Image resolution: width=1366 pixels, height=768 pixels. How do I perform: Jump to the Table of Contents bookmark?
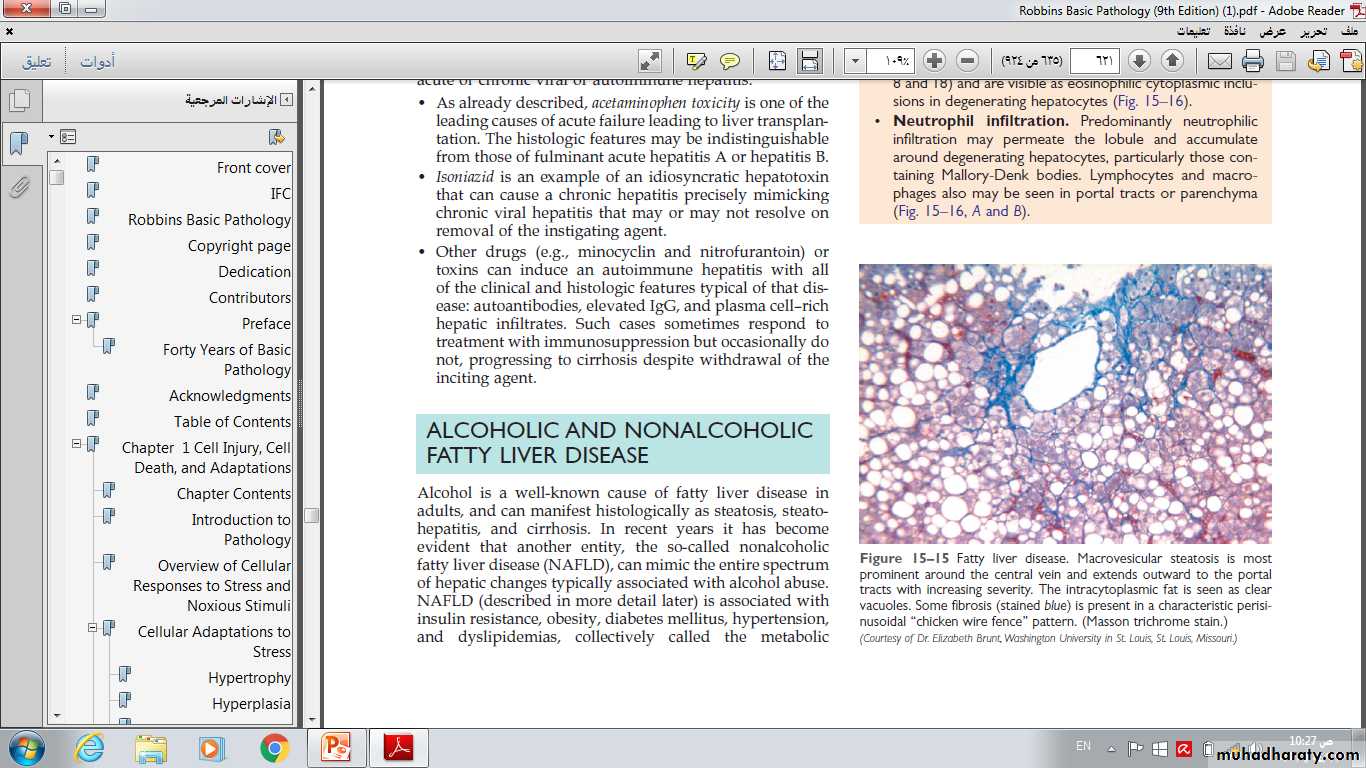232,422
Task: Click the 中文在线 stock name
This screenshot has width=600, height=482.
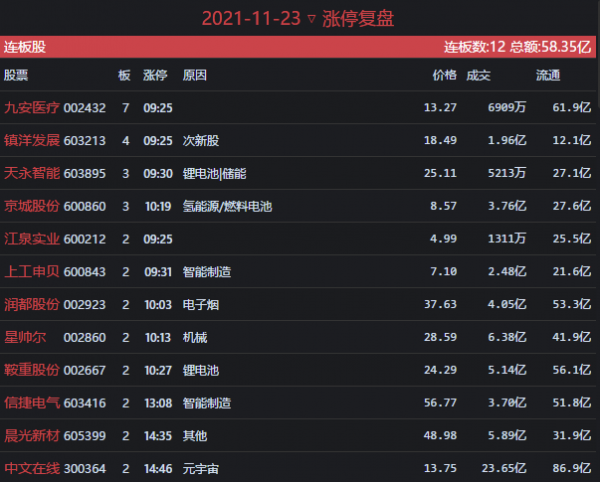Action: click(32, 467)
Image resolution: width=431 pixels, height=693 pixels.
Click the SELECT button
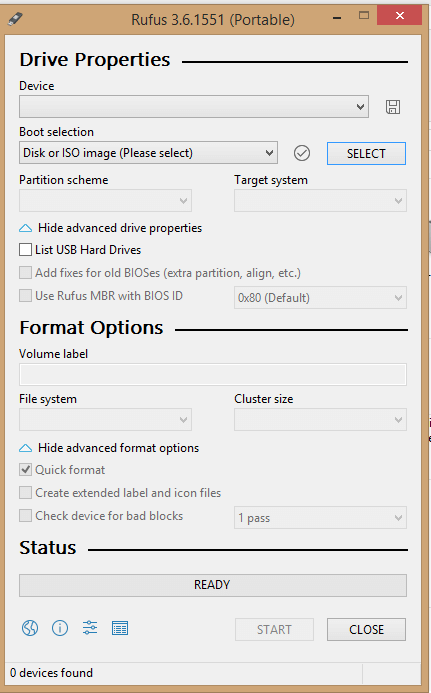click(x=366, y=153)
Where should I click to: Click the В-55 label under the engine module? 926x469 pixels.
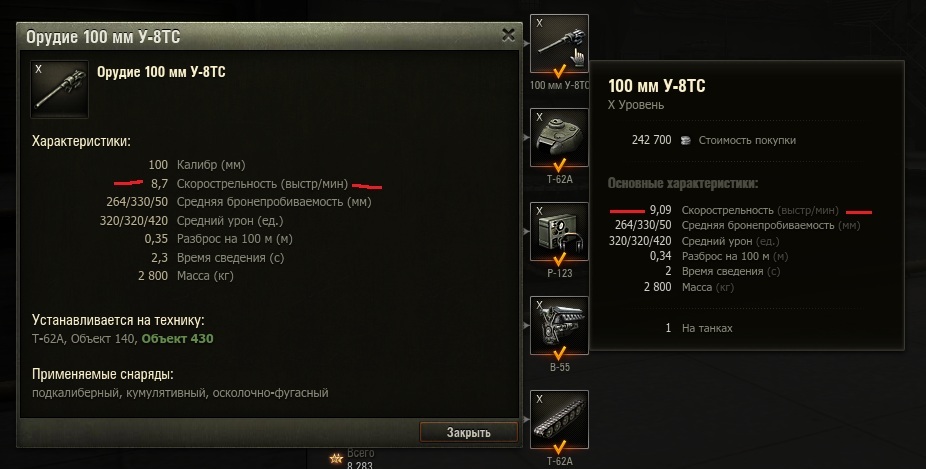[x=559, y=367]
────────────────
What the exercise asks: Retype all of the lines above exactly, leaving out the pictures.

Result:
Image resolution: width=1366 pixels, height=768 pixels. How do I perform: Jump to the Table of Contents bookmark?
232,422
Task: Click the 中文在线 stock name
This screenshot has width=600, height=482.
Action: click(32, 467)
Image resolution: width=431 pixels, height=693 pixels.
Click the SELECT button
click(x=366, y=153)
Where should I click to: Click the В-55 label under the engine module? 926x469 pixels.
[x=559, y=367]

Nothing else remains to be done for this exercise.